From many different, and even competing, perspectives, this has not been a rational response. If you believe that increasing the percentage of convicted offenders who are imprisoned will deter others from committing crimes, then a declining prison population and a declining imprisonment rate are mistakes. If you believe that more serious offenders should be kept off the streets longer, then a constant sentence length at a time when the prison population is coming disproportionately to consist of serious offenders is a mistake. If you believe that prison conditions are inhuman and indecent, then allowing overcrowding to occur in many states makes difficult or impossible the provision of higher levels of privacy and amenity. If you believe that “white-collar” criminals should be given prison sentences more frequently (either to deter others, to exact retribution, or to prevent the burden of prison from falling overwhelmingly on the poor and the black), then maintaining a limited prison capacity is a mistake, because white-collar (and other nonviolent) offenders will inevitably be displaced by blue-collar, violent ones. (Between 1960 and 1970, the number of persons in federal prison who were convicted of income-tax violations, embezzlement, fraud, and forgery declined while the number convicted of robbery increased.)

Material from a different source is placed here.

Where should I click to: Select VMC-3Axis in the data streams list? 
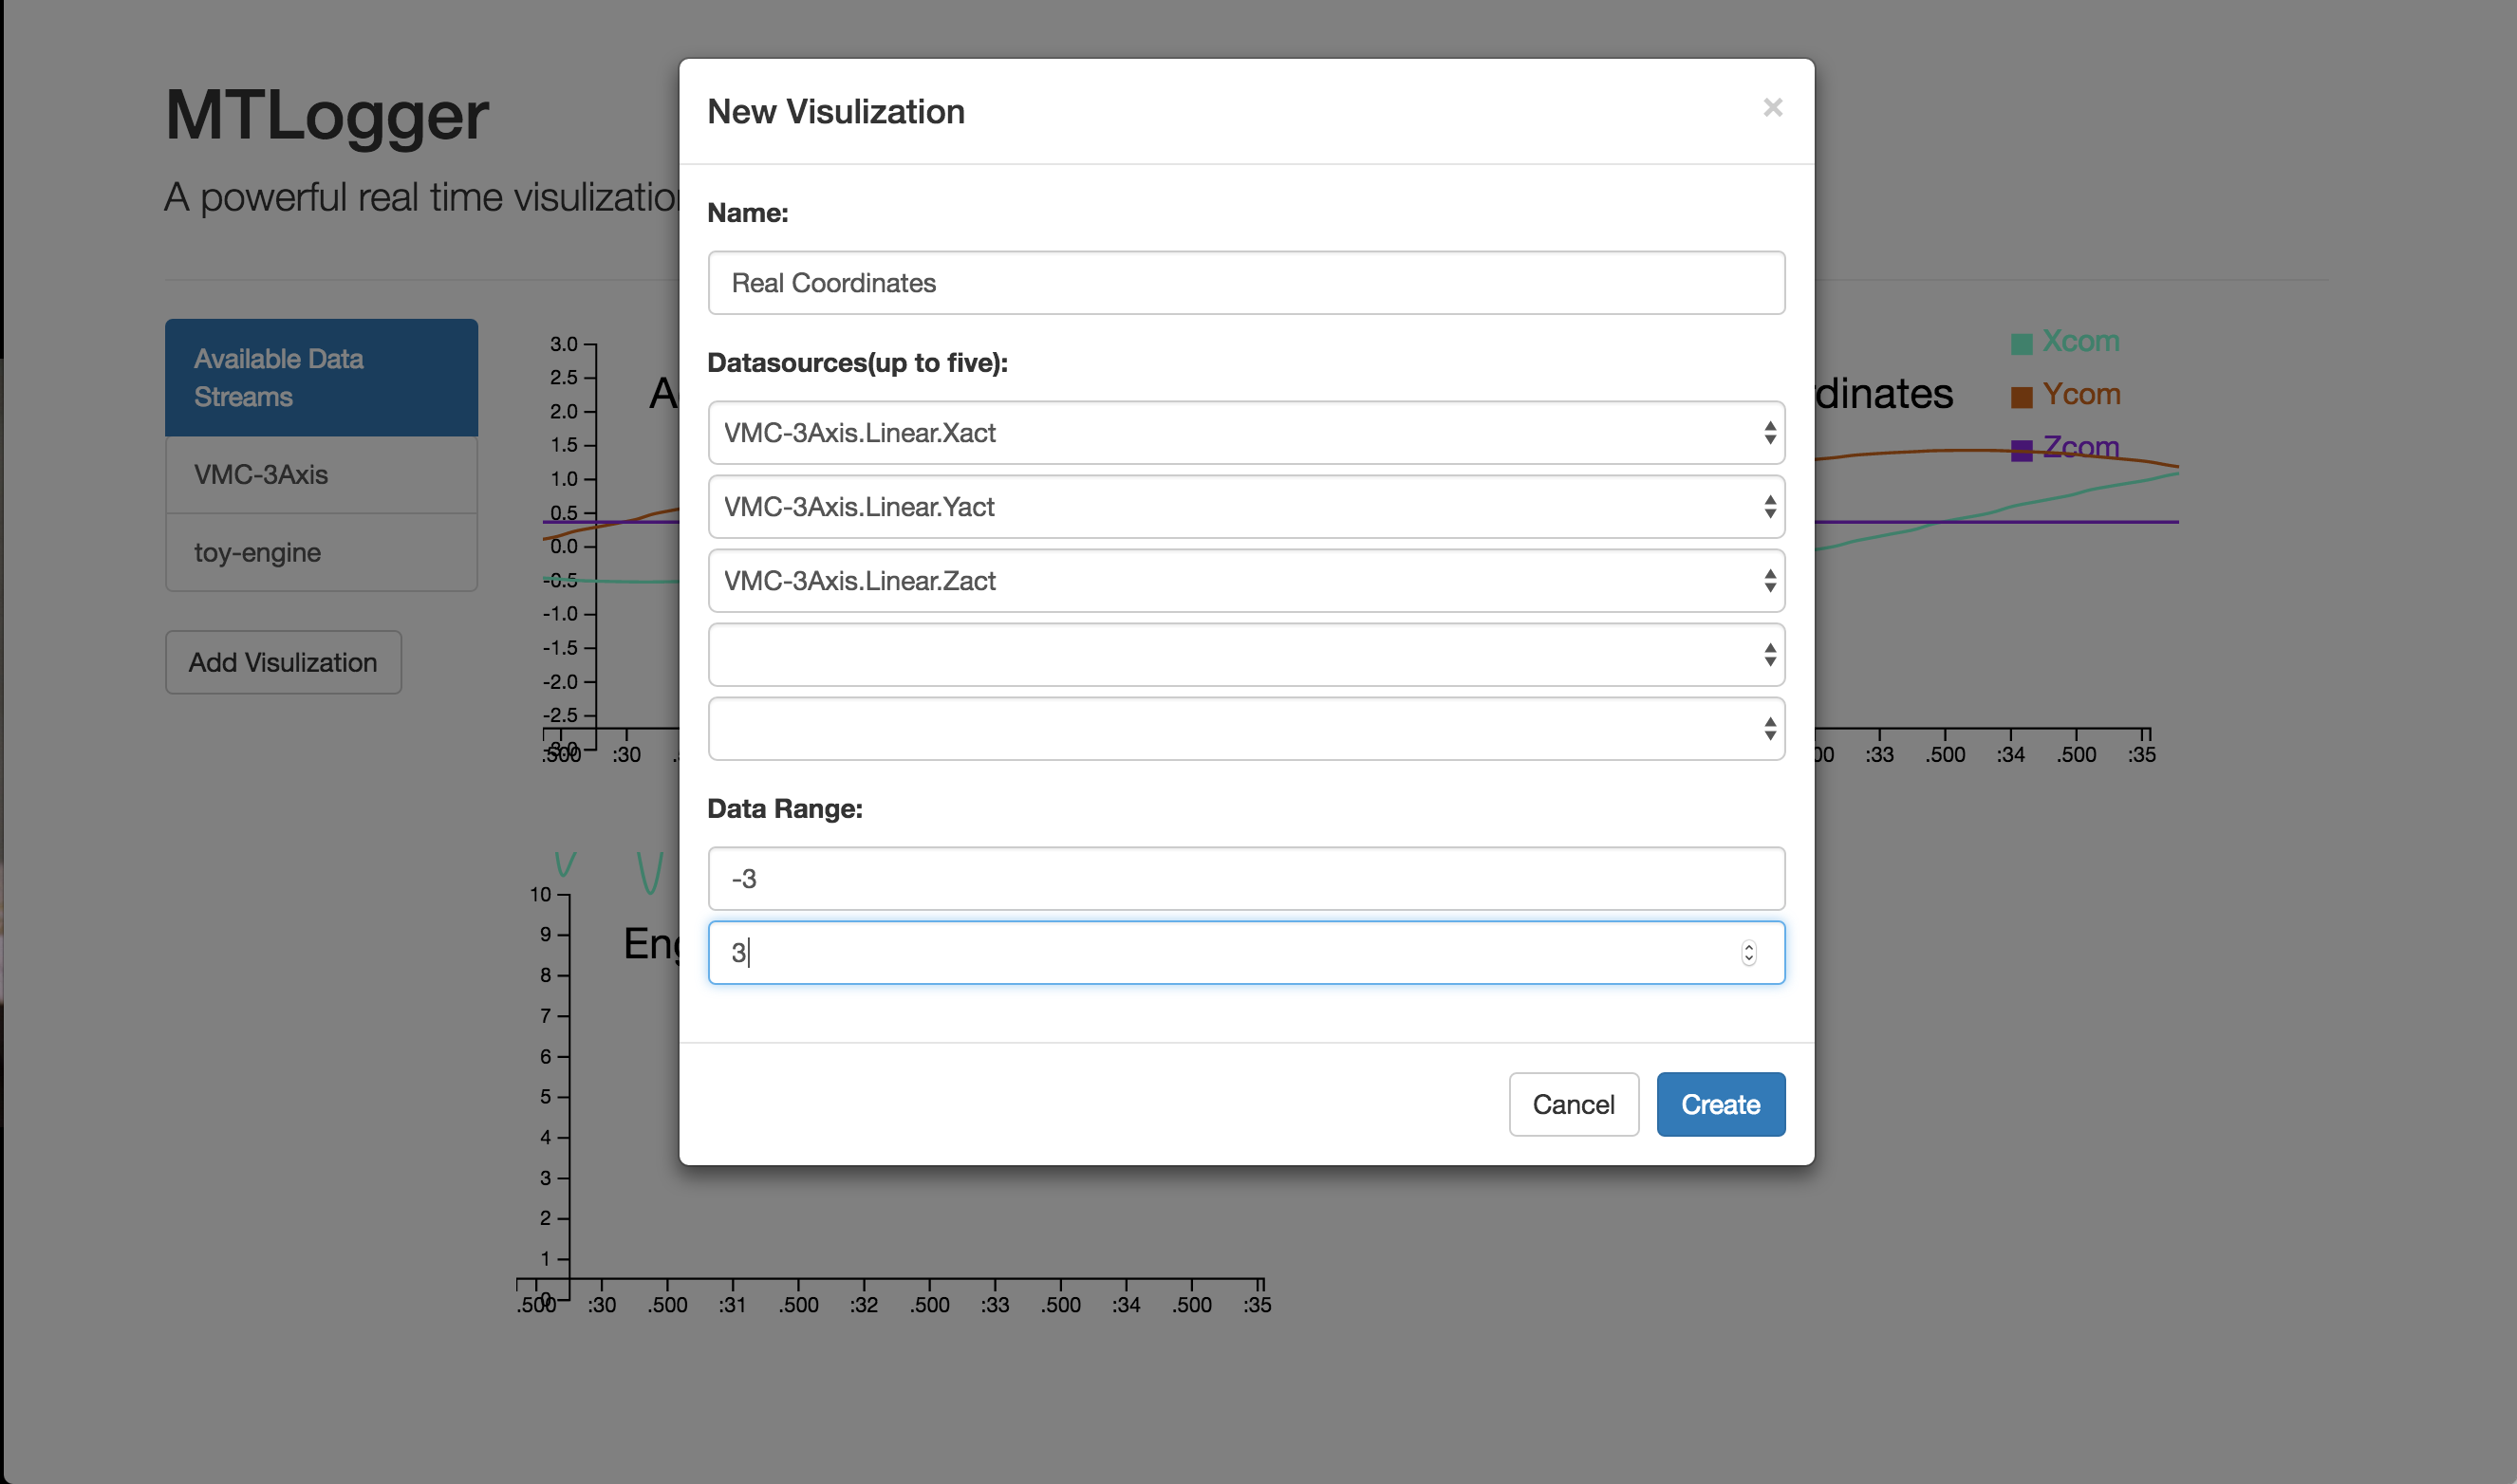pyautogui.click(x=321, y=475)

In short, increasing the capacity of our prison system is consistent with, if not indeed mandated by, a variety of policy goals that are often thought to be in opposition. It is not clear, of course, that merely having more “prisons”—and by that I mean all variety of facilities, community-based as well as maximum-security—will induce judges to use them more, parole boards to leave serious offenders in longer, or wardens to devote more effort to producing decent and humane environments. It would seem, however, that for the nation as a whole, if not for every state, the more or less fixed capacity of our prison system has been allowed to become a major constraint on, or excuse for, sentencing policy. William A. Shaffer of MIT has shown, through a careful analysis of the Massachusetts criminal-justice system, how this constraint operates in practice. In that state, he suggests, the shortage of prison capacity is the critical variable affecting the ability of the system to lower crime rates—much more so than police resources or court decisions.

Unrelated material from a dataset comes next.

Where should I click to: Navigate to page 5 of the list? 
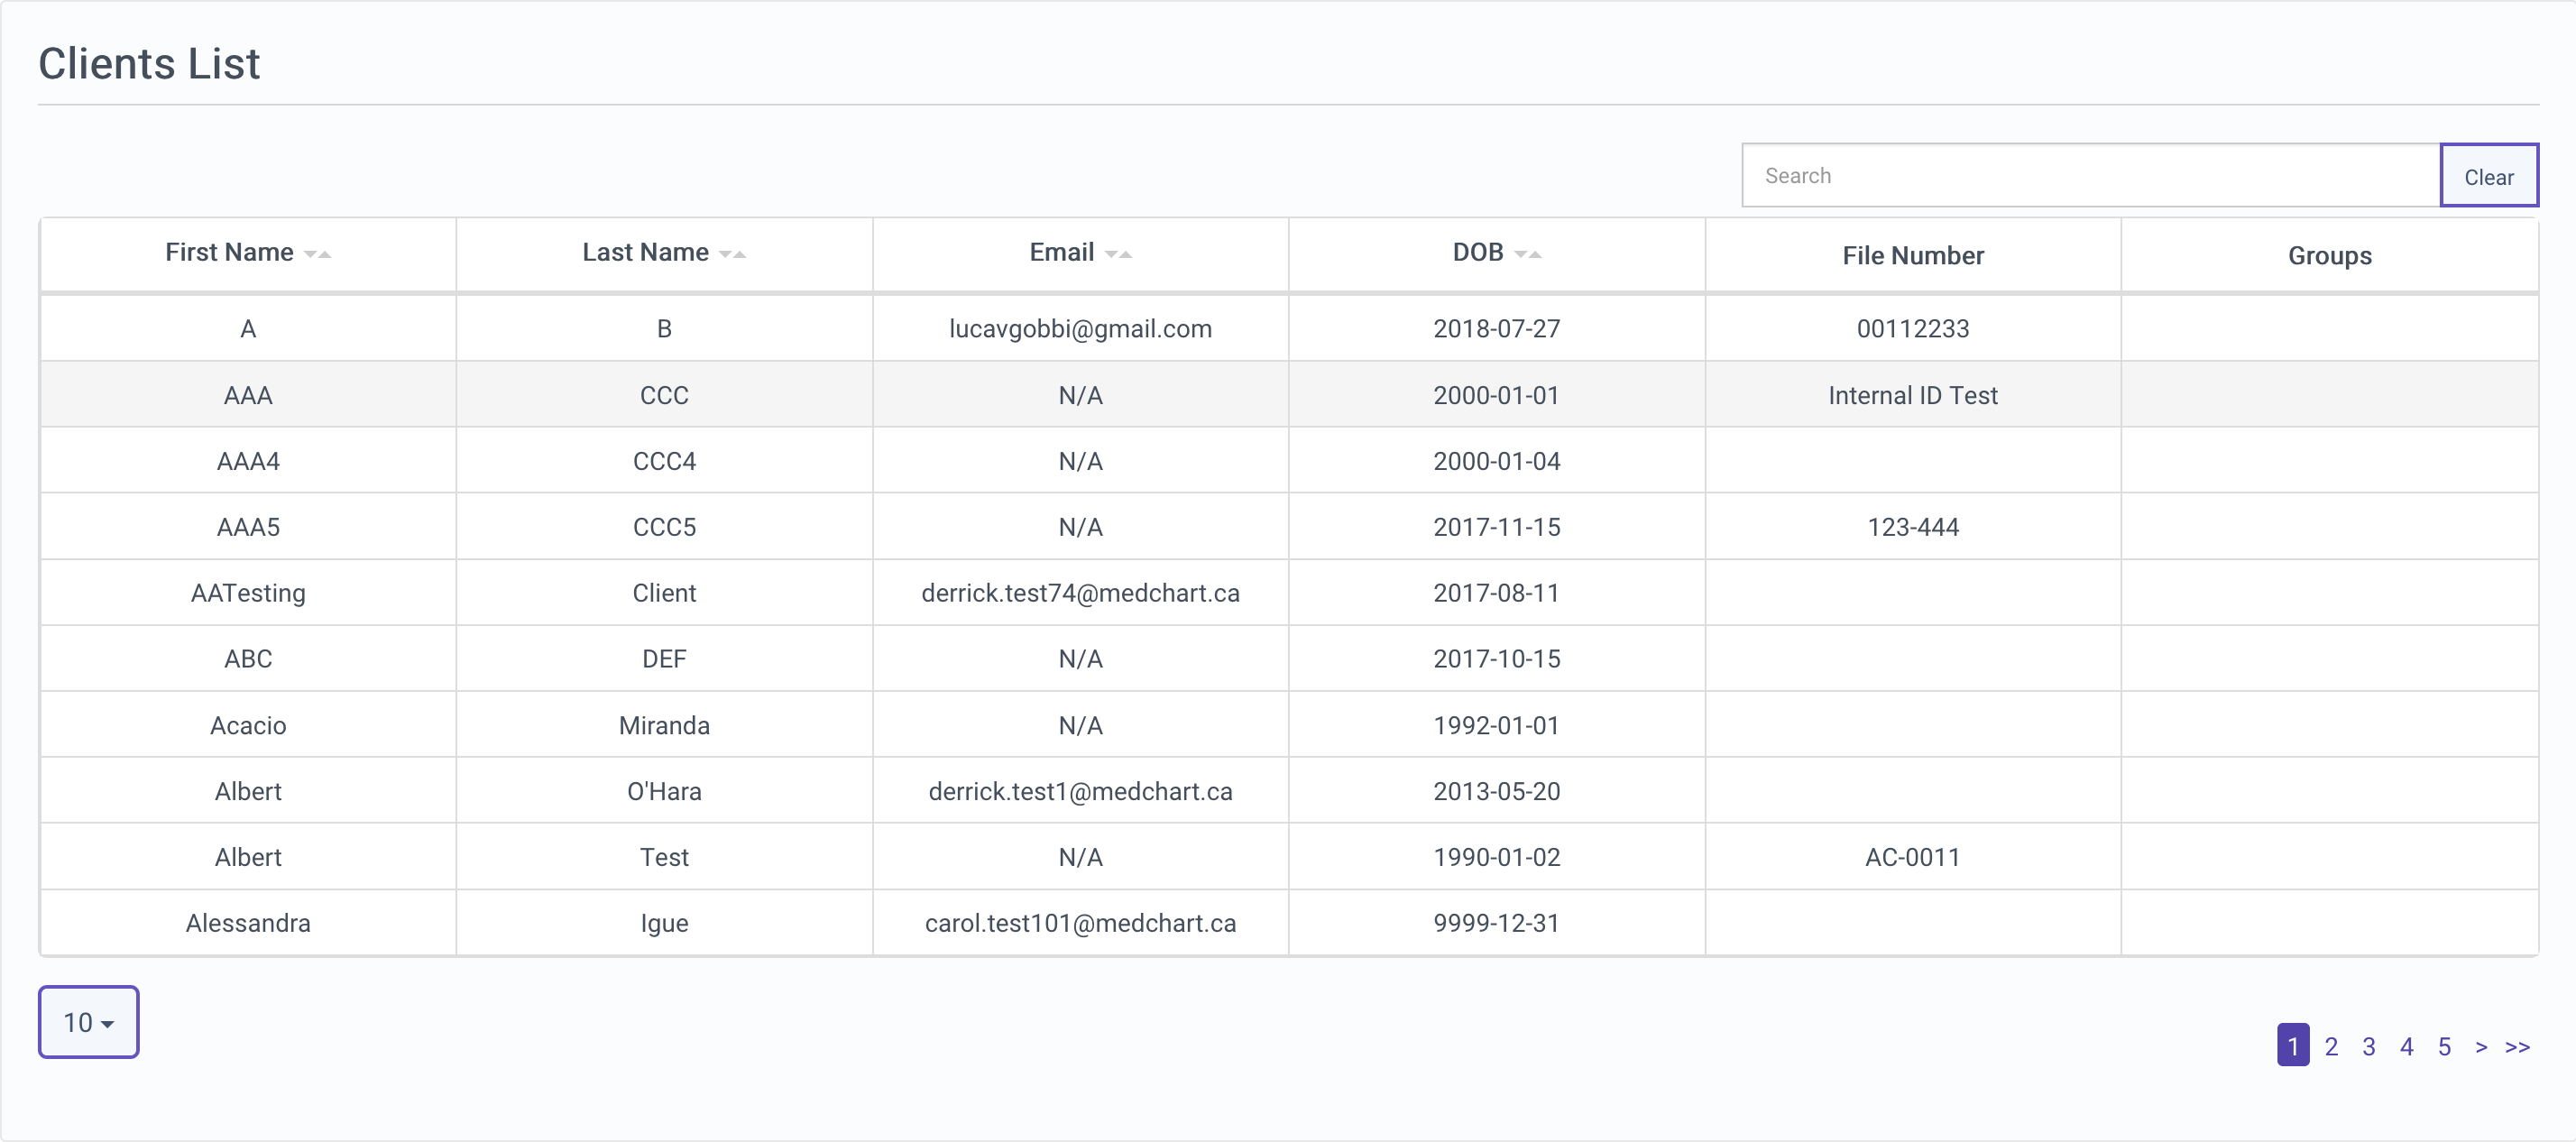click(x=2443, y=1046)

The cities and states, of course, are often pinched for money, in some cases led by officials who believe that only harsh correctional systems are of any value, and usually caught in the middle between citizen groups that want less crime and those that want to block the construction of new prisons. The problem will become more acute as prison populations continue to rise, as they have begun to do. I suggest that the next national administration, whether motivated principally by a concern for victims or inmates, has an obligation to examine the federal relationship to the state-prison system and to think seriously about the desirability of supplying both more funds for expansion of that system and higher standards for its operation.
1 Source: 1960—Federal Bureau of Prisons, “Characteristics of State Prisoners, 1960,” National Prisoner Statistics, Table P4, page 10.
1974—Estimates derived from National Criminal Justice Information and Statistical Services, Law Enforcement Assistance Administration, “Survey of Inmates of State Correctional Facilities, 1974,” National Prisoner Statistics (SD-NPS-SR-2), Table 4. Because 1974 figures are estimates from a sample survey, they have been rounded off to the nearest hundred.